- **Available data**
>>>>

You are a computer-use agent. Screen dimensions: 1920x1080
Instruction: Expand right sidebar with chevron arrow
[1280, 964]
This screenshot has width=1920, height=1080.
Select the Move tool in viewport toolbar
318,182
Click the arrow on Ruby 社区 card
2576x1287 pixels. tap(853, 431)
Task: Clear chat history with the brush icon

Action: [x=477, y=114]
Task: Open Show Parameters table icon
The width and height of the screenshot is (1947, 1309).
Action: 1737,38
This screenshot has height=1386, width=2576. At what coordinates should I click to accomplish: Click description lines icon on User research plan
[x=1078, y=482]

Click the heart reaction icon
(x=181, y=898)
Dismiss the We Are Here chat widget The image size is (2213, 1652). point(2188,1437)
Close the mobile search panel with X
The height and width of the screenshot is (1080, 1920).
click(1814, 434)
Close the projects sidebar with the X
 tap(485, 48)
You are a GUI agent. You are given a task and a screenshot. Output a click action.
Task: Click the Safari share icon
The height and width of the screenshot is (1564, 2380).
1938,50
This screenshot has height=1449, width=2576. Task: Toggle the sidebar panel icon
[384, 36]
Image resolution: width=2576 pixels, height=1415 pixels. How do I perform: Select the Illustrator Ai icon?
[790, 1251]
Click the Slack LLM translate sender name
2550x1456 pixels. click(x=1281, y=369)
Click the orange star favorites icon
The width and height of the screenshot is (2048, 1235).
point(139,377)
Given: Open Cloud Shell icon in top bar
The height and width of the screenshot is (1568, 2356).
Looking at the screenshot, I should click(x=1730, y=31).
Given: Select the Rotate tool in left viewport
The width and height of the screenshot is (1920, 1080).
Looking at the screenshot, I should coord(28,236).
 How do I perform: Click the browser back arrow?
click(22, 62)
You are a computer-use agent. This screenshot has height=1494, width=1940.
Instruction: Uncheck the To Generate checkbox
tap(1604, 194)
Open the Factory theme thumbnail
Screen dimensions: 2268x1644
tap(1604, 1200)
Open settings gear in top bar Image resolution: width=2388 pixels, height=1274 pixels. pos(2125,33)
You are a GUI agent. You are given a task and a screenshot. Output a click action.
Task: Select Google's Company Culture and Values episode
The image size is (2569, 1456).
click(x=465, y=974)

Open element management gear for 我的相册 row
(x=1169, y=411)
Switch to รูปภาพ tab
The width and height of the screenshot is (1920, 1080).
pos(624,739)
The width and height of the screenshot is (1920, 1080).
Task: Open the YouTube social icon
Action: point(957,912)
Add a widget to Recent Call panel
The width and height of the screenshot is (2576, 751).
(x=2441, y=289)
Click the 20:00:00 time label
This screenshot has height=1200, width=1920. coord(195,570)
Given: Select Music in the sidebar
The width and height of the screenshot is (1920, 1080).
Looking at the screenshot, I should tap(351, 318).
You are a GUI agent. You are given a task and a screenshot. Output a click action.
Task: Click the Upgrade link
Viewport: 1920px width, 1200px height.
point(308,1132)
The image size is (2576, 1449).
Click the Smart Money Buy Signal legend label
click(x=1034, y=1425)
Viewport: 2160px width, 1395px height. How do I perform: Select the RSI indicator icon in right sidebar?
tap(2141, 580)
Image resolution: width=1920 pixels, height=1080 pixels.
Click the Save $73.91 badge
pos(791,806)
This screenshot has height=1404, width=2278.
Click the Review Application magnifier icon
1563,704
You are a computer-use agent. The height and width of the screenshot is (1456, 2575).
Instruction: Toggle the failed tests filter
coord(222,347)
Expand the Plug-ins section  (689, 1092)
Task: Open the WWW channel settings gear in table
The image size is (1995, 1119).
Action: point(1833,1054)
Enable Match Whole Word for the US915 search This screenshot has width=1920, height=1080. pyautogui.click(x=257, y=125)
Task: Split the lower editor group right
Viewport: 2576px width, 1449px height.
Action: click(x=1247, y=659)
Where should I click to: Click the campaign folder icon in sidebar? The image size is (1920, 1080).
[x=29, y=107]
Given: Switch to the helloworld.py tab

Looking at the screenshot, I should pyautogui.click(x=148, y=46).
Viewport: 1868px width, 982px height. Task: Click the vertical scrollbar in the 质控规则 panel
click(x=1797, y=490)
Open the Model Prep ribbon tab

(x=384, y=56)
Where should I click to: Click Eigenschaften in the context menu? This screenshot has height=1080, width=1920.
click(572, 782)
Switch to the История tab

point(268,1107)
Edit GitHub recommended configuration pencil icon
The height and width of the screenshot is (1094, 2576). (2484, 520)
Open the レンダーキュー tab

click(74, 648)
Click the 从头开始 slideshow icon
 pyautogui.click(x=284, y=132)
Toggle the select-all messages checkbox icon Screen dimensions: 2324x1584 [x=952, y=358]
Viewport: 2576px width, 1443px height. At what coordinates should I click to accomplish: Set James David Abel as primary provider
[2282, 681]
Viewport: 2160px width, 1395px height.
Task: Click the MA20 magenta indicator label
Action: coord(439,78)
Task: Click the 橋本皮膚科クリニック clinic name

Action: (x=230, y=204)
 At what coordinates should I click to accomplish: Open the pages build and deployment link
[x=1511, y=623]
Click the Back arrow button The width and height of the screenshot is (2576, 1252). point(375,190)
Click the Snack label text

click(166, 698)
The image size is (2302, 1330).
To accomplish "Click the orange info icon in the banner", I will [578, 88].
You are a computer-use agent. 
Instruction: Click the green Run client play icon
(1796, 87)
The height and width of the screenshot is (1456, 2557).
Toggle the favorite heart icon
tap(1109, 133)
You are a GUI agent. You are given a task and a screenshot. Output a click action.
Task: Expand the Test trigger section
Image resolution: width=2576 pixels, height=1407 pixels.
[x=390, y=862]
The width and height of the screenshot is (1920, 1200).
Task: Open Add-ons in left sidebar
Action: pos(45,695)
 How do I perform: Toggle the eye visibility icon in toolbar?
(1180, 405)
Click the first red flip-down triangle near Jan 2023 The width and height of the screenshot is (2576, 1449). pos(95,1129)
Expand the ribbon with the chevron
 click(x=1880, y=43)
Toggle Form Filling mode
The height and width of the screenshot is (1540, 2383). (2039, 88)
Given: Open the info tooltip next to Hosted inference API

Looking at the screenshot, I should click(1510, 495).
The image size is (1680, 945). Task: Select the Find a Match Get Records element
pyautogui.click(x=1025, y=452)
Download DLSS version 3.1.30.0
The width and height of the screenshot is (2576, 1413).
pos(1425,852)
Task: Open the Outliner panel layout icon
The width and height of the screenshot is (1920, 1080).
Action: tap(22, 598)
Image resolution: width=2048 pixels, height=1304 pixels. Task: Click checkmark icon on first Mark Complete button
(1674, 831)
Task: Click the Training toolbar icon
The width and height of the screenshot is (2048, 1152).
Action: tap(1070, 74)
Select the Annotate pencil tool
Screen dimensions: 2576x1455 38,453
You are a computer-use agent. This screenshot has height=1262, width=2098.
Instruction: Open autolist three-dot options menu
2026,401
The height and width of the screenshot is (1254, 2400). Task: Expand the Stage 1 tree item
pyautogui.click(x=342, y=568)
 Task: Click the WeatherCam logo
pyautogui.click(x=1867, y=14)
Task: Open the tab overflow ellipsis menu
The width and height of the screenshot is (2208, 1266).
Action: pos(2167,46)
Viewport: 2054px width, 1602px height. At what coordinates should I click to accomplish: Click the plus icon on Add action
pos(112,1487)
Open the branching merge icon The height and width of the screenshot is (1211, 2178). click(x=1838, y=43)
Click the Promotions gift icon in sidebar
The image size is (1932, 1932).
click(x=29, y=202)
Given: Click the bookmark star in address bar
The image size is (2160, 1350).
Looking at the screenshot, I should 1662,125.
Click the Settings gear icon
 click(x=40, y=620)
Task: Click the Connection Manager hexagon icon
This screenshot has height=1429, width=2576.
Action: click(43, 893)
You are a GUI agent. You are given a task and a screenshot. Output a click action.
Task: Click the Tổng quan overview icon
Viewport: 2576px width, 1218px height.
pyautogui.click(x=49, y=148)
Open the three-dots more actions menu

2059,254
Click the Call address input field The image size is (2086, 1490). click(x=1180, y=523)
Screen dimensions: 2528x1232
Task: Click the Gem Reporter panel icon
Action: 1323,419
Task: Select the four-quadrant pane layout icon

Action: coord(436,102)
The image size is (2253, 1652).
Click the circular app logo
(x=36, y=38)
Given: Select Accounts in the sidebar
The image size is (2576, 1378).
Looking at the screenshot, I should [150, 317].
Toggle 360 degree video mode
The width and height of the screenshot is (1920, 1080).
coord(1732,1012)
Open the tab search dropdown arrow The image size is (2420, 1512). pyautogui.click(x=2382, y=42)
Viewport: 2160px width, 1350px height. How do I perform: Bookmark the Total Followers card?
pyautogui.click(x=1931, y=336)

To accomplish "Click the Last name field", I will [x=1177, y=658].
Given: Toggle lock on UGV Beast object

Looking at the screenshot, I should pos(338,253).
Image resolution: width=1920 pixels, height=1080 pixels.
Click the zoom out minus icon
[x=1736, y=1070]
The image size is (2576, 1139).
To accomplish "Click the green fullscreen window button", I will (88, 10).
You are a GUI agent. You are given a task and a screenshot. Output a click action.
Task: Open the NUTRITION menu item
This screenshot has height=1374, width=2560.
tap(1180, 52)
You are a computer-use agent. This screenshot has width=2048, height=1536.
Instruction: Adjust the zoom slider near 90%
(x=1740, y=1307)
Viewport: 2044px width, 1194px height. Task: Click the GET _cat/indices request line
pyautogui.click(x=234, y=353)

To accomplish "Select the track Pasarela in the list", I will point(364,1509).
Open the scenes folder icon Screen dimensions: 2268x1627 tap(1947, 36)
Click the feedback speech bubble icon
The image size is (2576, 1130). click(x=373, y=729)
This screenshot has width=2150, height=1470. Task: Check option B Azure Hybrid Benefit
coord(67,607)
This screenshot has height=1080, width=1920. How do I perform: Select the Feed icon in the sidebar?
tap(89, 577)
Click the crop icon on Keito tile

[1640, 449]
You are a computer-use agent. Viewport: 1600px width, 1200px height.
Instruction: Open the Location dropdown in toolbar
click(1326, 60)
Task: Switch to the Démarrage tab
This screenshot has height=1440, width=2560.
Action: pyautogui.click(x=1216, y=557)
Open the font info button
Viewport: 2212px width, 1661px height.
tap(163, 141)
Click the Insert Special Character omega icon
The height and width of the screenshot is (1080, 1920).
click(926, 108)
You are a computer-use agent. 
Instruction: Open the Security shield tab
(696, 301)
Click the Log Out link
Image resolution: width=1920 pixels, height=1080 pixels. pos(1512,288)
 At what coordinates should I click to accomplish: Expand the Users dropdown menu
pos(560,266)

<<<<

- **Task directions**
Which of the lines above hold the string "computer"? Pick each of them out.

- **Your solution**
You are a computer-use agent. Screen dimensions: 1920x1080
You are a computer-use agent. This screenshot has height=1494, width=1940.
You are a computer-use agent. The height and width of the screenshot is (1456, 2575).
You are a computer-use agent. 
You are a computer-use agent. This screenshot has height=1262, width=2098.
You are a computer-use agent. This screenshot has width=2048, height=1536.
You are a computer-use agent. Viewport: 1600px width, 1200px height.
You are a computer-use agent. 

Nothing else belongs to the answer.